The following table shows the modes in which you can enter the command:

Command Mode
Firewall Mode
Security Context
Routed
Transparent
Single
Multiple
Context
System

Privileged EXEC


Command History

Release
Modification

7.0(1)

This command was introduced.


Usage Guidelines

Using this command resets the counters in the output from the show ipv6 traffic command.

Examples

The following example resets the IPv6 traffic counters.

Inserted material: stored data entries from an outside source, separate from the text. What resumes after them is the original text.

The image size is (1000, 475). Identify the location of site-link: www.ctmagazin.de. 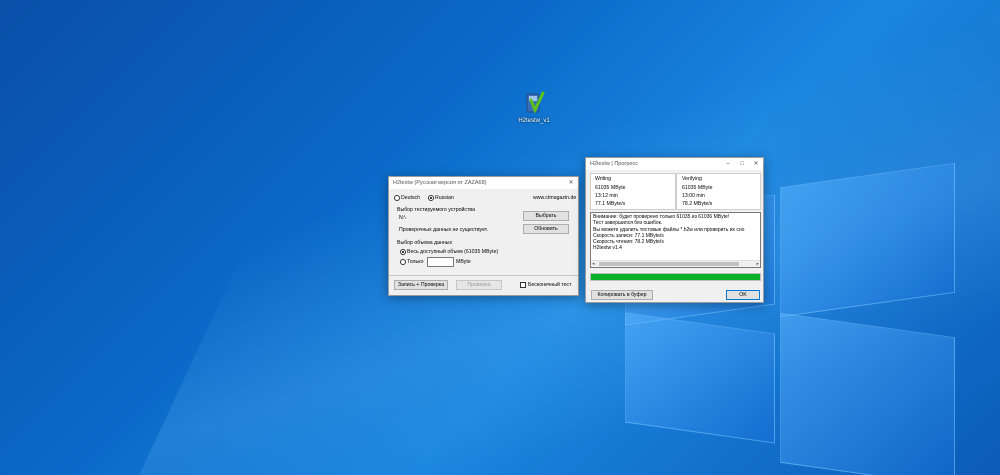
(554, 198).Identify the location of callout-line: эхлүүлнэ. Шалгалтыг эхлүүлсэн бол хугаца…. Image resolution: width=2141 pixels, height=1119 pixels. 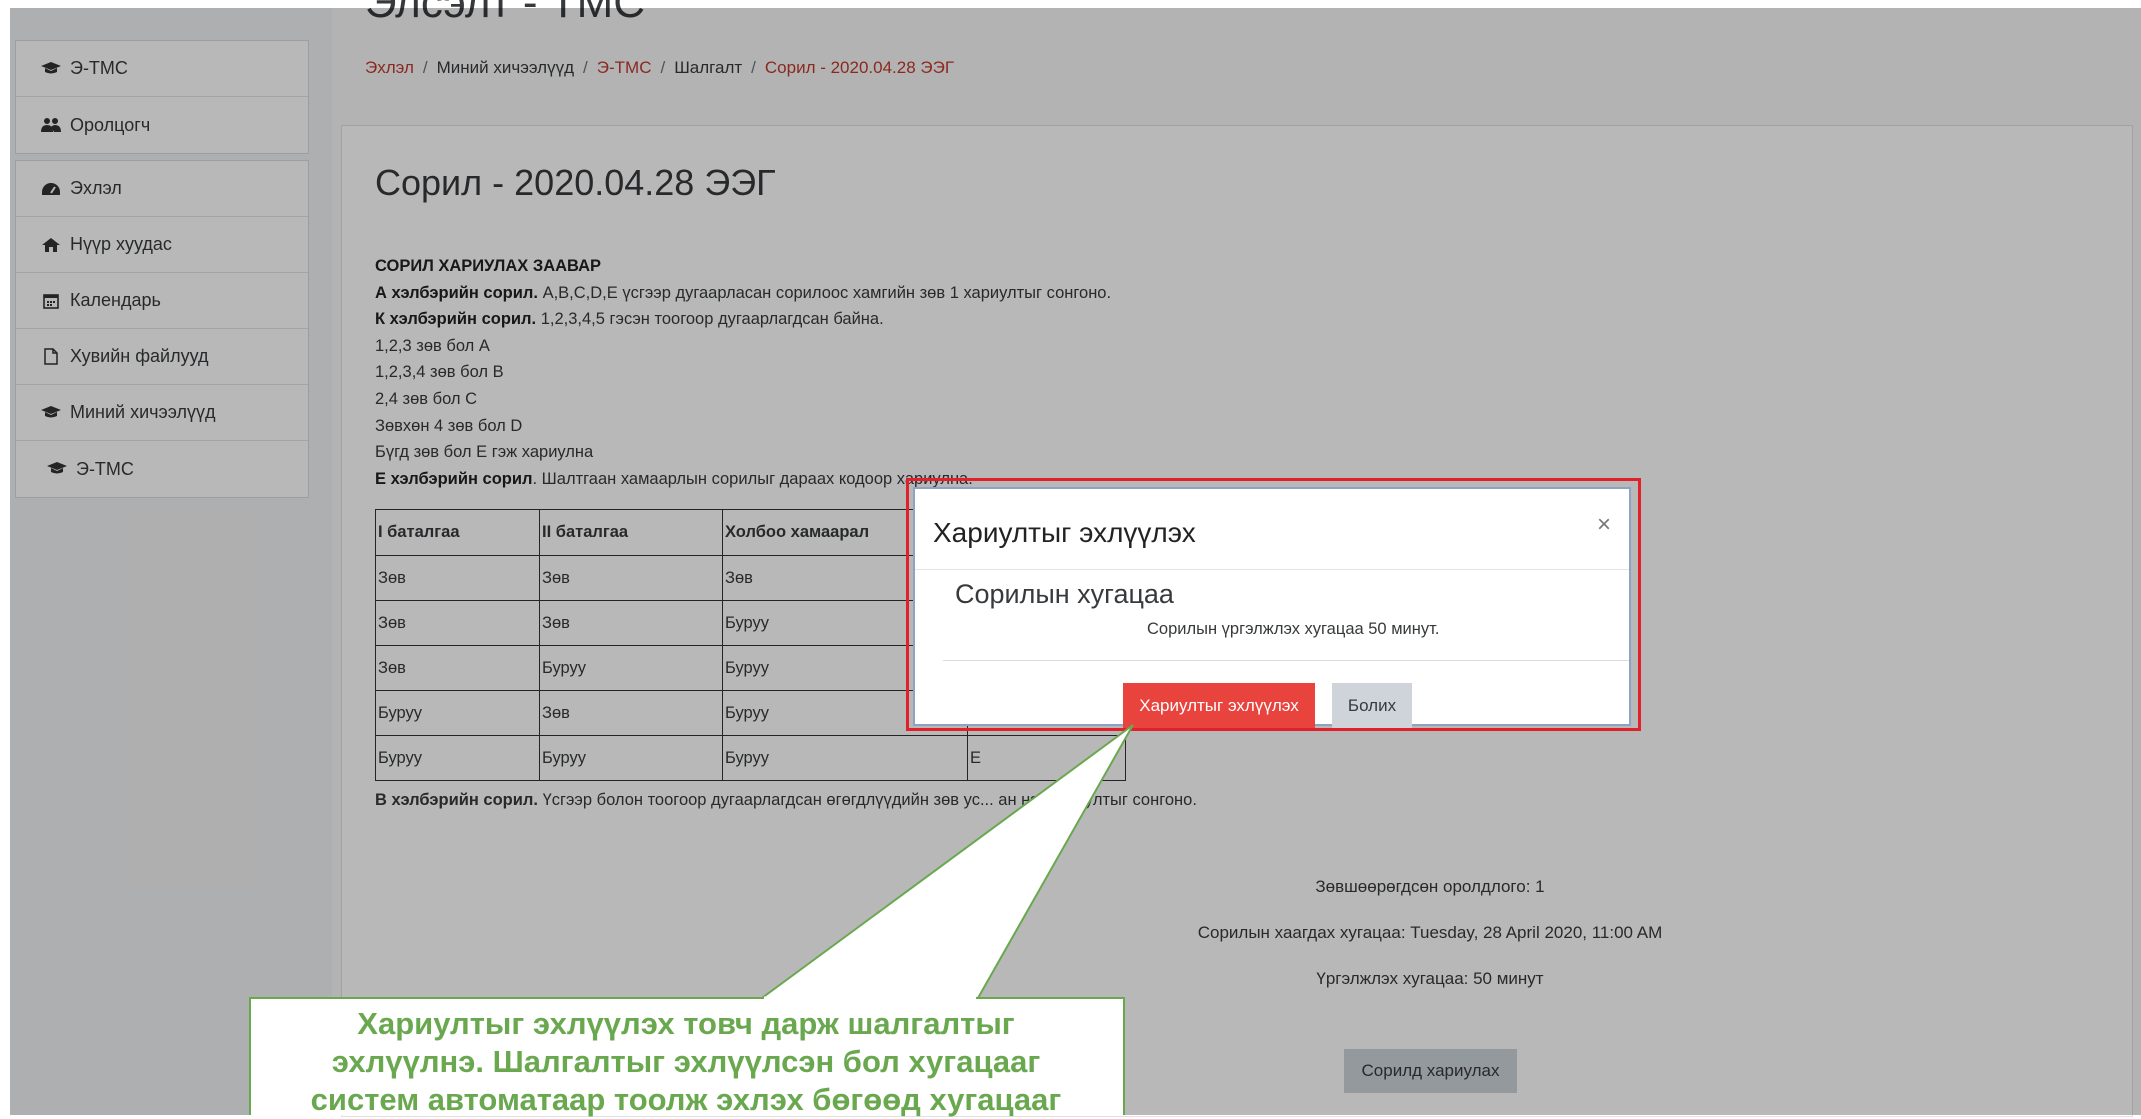
(686, 1062).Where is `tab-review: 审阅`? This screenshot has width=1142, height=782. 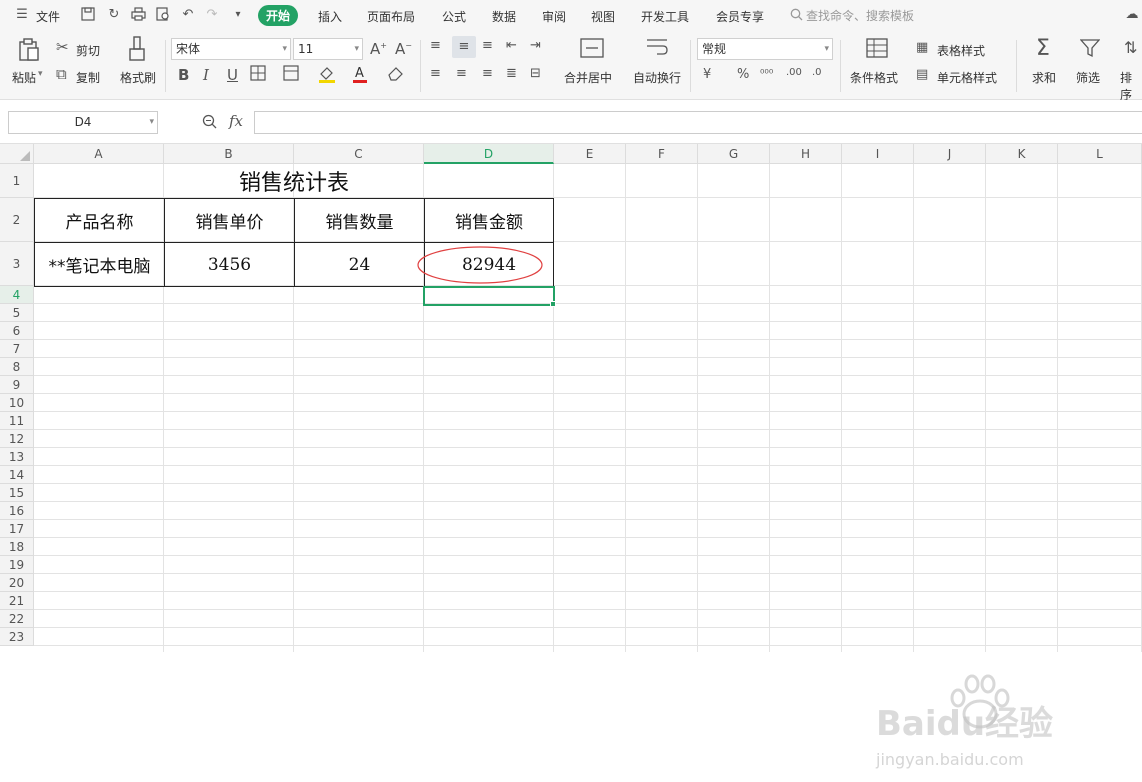
tab-review: 审阅 is located at coordinates (554, 16).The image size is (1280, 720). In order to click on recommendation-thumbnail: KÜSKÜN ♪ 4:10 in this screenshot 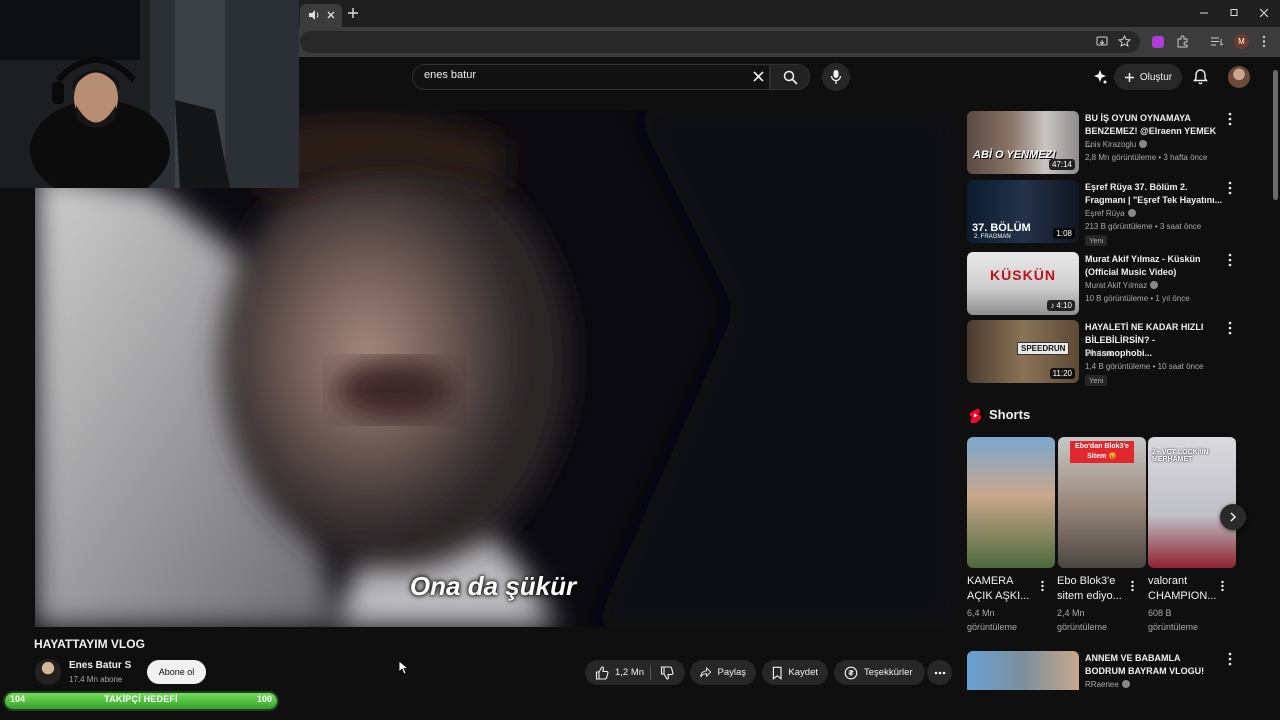, I will do `click(1023, 284)`.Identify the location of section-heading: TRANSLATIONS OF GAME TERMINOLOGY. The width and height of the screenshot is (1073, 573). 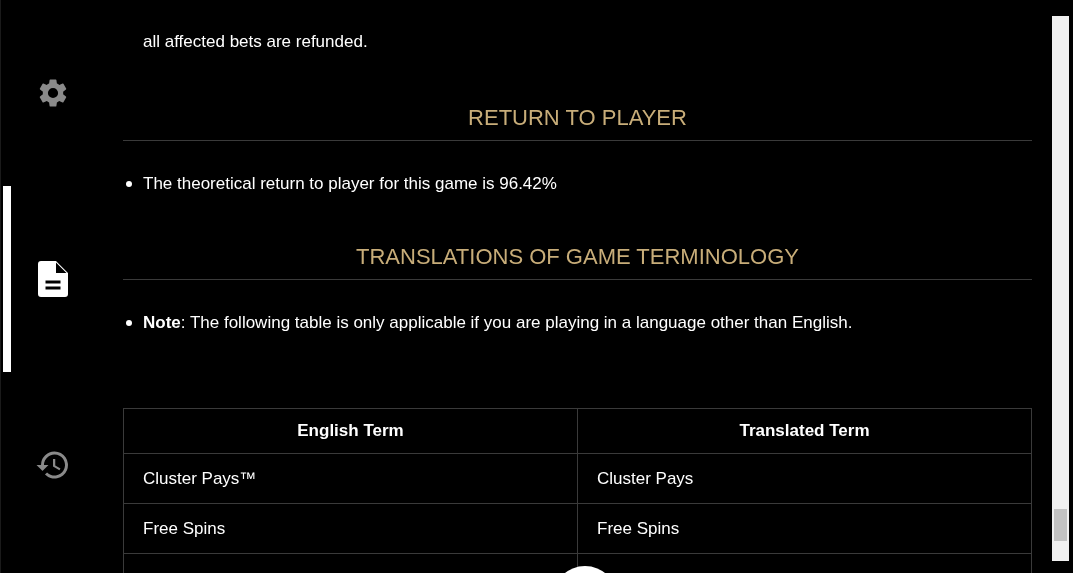
(578, 260).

The output from the ipv6 traffic command shows that the counters have been reset: 

hostname# clear ipv6 traffic

hostname# show ipv6 traffic

IPv6 statistics:

  Rcvd:  1 total, 1 local destination

         0 source-routed, 0 truncated

         0 format errors, 0 hop count exceeded

         0 bad header, 0 unknown option, 0 bad source

         0 unknown protocol, 0 not a router

         0 fragments, 0 total reassembled

         0 reassembly timeouts, 0 reassembly failures

  Sent:  1 generated, 0 forwarded

         0 fragmented into 0 fragments, 0 failed

         0 encapsulation failed, 0 no route, 0 too big

  Mcast: 0 received, 0 sent

ICMP statistics:

  Rcvd: 1 input, 0 checksum errors, 0 too short

        0 unknown info type, 0 unknown error type

        unreach: 0 routing, 0 admin, 0 neighbor, 0 address, 0 port

        parameter: 0 error, 0 header, 0 option

        0 hopcount expired, 0 reassembly timeout,0 too big

        0 echo request, 0 echo reply

        0 group query, 0 group report, 0 group reduce

        0 router solicit, 0 router advert, 0 redirects

        0 neighbor solicit, 1 neighbor advert

  Sent: 1 output

        unreach: 0 routing, 0 admin, 0 neighbor, 0 address, 0 port

        parameter: 0 error, 0 header, 0 option

        0 hopcount expired, 0 reassembly timeout,0 too big

        0 echo request, 0 echo reply

        0 group query, 0 group report, 0 group reduce

        0 router solicit, 0 router advert, 0 redirects

        0 neighbor solicit, 1 neighbor advert

UDP statistics:

  Rcvd: 0 input, 0 checksum errors, 0 length errors

        0 no port, 0 dropped

  Sent: 0 output

TCP statistics:

  Rcvd: 0 input, 0 checksum errors

  Sent: 0 output, 0 retransmitted

Related Commands

Command
Description

show ipv6 traffic

Displays IPv6 traffic statistics.


clear isakmp sa

To remove all of the IKE runtime SA database, use the clear isakmp sa command in global configuration or privileged EXEC mode.

clear isakmp sa

Syntax Description

This command has no keywords or arguments.

Defaults

No default behavior or values.

Command Modes

The following table shows the modes in which you can enter the command:

Command Mode
Firewall Mode
Security Context
Routed
Transparent
Single
Multiple
Context
System

Privileged EXEC

Global configuration


Command History

Release
Modification

7.0(1)

This command was introduced.

7.2(1)

The clear isakmp sa command was changed to clear crypto isakmp sa.

9.0(1)

Support for multiple context mode was added.


Examples

The following example removes the IKE runtime SA database from the configuration: 

hostname# clear isakmp sa 

hostname#

Related Commands

Command
Description

clear isakmp

Clears the IKE runtime SA database.

isakmp enable

Enables ISAKMP negotiation on the interface on which the IPsec peer communicates with the ASA.

show isakmp stats

Displays runtime statistics.

show isakmp sa

Displays IKE runtime SA database with additional information.

show running-config isakmp

Displays all the active ISAKMP configuration.